Les résultats confirment également la nécessité de sensibiliser les gestionnaires et cadres responsables de programmes cliniques, aux rôles que peuvent et devraient adopter les différents professionnels de leurs équipes cliniques, pour que tous les professionnels (psychologues tout autant que travailleurs sociaux) se sentent concernés et soutenus dans l’adoption de pratiques centrées sur la famille (Gregg et al., 2021 ; Shah-Anwar et al., 2019). Dans la recension des écrits de Gregg et collaborateurs (2021), il est recommandé d’inclure des objectifs de PCF clairs dans les cadres de référence, les politiques organisationnelles et les formations proposées aux professionnels, de s’assurer que ce type de pratiques ne soit pas compris comme faisant seulement partie du rôle de certaines professions (p. ex. travail social), et de veiller à ce que la responsabilité soit partagée au sein de l’équipe. En ce sens, il importe que les milieux de pratique renforcent les collaborations interprofessionnelles au sein des équipes multidisciplinaires en santé mentale, par exemple en proposant des comités de codéveloppement de pratiques centrées sur la famille dans les différents contextes de services en santé mentale adulte (Skogøy et al., 2019).

Également, malgré que notre étude ne les ait pas mis en évidence, plusieurs écrits soulignent les enjeux et dilemmes éthiques de l’intervention terrain auprès des familles dont un parent a un trouble mental (Leonard et al., 2018). Notamment, l’une des barrières à l’adoption d’une approche centrée sur la famille est le fait que les professionnels sont tenus de briser la confidentialité et de signaler à la Direction de la protection de la jeunesse (DPJ) s’il y a un danger pour l’enfant de vivre avec son parent (ex., Darlington et al., 2005 ; Maybery et Reupert, 2006, 2009 ; Pariseau-Legault et al., 2021).

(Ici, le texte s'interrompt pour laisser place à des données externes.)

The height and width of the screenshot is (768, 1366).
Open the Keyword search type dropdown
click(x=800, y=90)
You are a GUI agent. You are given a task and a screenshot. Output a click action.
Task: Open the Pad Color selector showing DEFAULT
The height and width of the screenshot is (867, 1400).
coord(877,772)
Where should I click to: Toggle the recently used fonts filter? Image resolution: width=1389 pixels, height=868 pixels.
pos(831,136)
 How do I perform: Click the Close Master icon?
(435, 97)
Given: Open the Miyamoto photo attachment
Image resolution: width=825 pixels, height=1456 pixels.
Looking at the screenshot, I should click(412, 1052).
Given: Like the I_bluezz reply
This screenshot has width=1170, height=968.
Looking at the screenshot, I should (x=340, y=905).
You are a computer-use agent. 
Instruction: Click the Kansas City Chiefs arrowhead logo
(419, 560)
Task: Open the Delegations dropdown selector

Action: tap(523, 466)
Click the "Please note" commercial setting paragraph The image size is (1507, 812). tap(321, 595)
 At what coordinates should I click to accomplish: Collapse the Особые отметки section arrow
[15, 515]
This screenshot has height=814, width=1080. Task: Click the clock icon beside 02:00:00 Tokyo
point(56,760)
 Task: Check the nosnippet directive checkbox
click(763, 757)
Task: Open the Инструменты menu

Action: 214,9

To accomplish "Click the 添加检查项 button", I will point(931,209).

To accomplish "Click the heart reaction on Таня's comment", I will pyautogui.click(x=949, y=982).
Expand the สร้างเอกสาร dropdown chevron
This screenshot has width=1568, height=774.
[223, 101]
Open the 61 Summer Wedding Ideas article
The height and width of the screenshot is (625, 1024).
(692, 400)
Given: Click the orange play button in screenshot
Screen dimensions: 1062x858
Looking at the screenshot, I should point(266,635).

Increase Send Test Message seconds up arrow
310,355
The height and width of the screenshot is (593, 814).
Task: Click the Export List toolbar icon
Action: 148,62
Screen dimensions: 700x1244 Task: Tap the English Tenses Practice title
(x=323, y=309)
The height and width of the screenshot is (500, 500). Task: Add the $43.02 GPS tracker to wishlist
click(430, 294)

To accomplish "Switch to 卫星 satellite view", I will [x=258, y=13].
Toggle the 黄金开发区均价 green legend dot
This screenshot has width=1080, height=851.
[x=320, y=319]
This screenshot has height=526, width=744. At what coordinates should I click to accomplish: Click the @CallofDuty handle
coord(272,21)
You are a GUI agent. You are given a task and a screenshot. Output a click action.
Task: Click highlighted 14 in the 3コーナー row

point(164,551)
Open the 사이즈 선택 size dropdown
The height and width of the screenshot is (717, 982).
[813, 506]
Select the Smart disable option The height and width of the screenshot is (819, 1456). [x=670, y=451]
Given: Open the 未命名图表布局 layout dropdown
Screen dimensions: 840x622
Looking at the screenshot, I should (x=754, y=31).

Ainsi, les parents-usagers nomment dans certaines études avoir peur de perdre la garde de leur enfant, s’ils révèlent leurs préoccupations à l’égard de leur rôle parental et de la réponse aux besoins de leur enfant (Harries et al., 2023). Dans ces contextes, il peut être difficile pour un professionnel d’avoir une volonté de collaborer avec les familles et, par ailleurs, d’évaluer auprès des parents, le fonctionnement familial et la réponse aux besoins des enfants (Gregg et al., 2021). Ainsi, les professionnels adoptant une approche centrée sur la famille auprès de parents ayant un trouble mental peuvent se retrouver dans des situations cliniques très complexes et être confrontés à des dilemmes éthiques importants (Pariseau-Legault et al., 2021). Étant donné la complexité des situations et des enjeux rencontrés, le développement et l’accès à des outils d’évaluation précis pour mieux cibler les familles dont un parent a un trouble mental qui auraient besoin de soutien, sont essentiels. Également, l’accès à de la formation sur les enjeux éthiques ainsi qu’à de la supervision clinique pour l’intervention auprès de ces familles, au sein des milieux de travail, s’avère nécessaire pour assurer une pérennité de l’utilisation de PCF.

Finalement, il est important de rappeler qu’encore à ce jour, entre les services en santé mentale auprès d’adultes, jeunesse, la DPJ et le milieu scolaire, les mandats distincts de chacun conduisent souvent au travail en silo, avec une collaboration limitée ou absente entre les secteurs. Le développement de stratégies pour favoriser la collaboration entre tous les partenaires impliqués contribuerait à améliorer le continuum de services pour les jeunes et les familles dont un parent a un trouble mental (OPPQ, 2020).